Enter death education.
“Since death has been such a taboo topic, open and honest communication is essential. Such communication helps to desensitize students to anxiety-arousing items.”
– Death Educator Nina Rebak Rosenthal
Few times has something set off so many blaring warning bells in my mind as death education. “No administrator should be surprised to find that his staff is afraid of handling this topic,” stated an article in Phi Delta Kappan (McLure). Nevertheless, many educators – motivated by altruism and blinded by an unearned level of trust in the knowledge and intentions of the “experts” – willingly follow the leaders while remaining shamefully unaware of the harm that may result from their implementation of faulty, humanist eschatology and practices in their classrooms. I should know – I am a certified teacher.

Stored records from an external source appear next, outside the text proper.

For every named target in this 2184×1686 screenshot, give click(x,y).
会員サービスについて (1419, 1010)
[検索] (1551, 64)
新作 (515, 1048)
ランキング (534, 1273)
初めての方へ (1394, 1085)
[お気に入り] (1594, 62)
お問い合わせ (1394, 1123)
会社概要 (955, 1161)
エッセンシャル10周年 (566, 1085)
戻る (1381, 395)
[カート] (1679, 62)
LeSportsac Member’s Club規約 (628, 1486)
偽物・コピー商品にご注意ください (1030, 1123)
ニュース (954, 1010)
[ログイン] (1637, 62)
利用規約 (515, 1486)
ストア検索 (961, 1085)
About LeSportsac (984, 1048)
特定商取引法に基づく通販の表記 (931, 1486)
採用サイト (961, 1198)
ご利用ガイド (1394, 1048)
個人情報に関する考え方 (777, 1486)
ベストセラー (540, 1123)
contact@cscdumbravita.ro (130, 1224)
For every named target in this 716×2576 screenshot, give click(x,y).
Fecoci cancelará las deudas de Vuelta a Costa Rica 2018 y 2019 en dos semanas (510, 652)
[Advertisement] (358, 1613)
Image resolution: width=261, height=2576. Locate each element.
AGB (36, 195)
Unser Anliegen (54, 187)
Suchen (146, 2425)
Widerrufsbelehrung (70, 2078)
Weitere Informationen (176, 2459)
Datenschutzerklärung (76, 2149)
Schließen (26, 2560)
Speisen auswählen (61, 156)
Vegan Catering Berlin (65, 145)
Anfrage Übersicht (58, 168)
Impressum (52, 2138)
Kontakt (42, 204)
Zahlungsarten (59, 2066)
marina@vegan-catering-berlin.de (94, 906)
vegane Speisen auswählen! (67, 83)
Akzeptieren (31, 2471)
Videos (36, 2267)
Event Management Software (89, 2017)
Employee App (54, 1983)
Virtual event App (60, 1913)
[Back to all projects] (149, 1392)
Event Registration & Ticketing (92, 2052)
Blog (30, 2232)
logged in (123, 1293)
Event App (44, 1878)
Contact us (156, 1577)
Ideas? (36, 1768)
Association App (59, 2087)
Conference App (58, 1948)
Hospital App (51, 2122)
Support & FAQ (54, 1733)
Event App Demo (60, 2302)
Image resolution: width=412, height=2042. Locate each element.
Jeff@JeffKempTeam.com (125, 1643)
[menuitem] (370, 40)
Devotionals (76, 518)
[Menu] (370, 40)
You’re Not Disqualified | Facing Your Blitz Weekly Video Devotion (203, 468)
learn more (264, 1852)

I can hear the sales pitch now: First comes the generic, yet overreaching opening statement about “experts”: The experts all agree… blah, blah, blah… Kids need this… Blah, blah, blah… The opening remarks are usually designed to disarm teachers by appealing to the dutifully enforced, professional hierarchy. This is typically followed by two or three extremely brief arguments which appeal to educators’ rational thinking. Brevity is key: if you give the teachers too much time to listen, they might start thinking for themselves… Finally, it is time for the kill shot. This is best described as the stress inducing bombardment of teachers with anecdotal language which directly plays upon their emotions and, thus, smothers all inclinations toward independent analysis or hesitation: Parents don’t talk to their kids anymore or teach them about death, and they are at a disadvantage in life. It’s such a tragedy in our society…. Kids will be confused by all of the misconceptions in the world around them… Do you want the kids to learn about it from their friends, or on the street? Or, don’t you think it’s better they learn about it at school? It might help prevent suicide! (Of course, “preventative education” hasn’t actually been successful at preventing much of anything.) …It is actually pretty pathetic how easily we are tricked, how easily we are played.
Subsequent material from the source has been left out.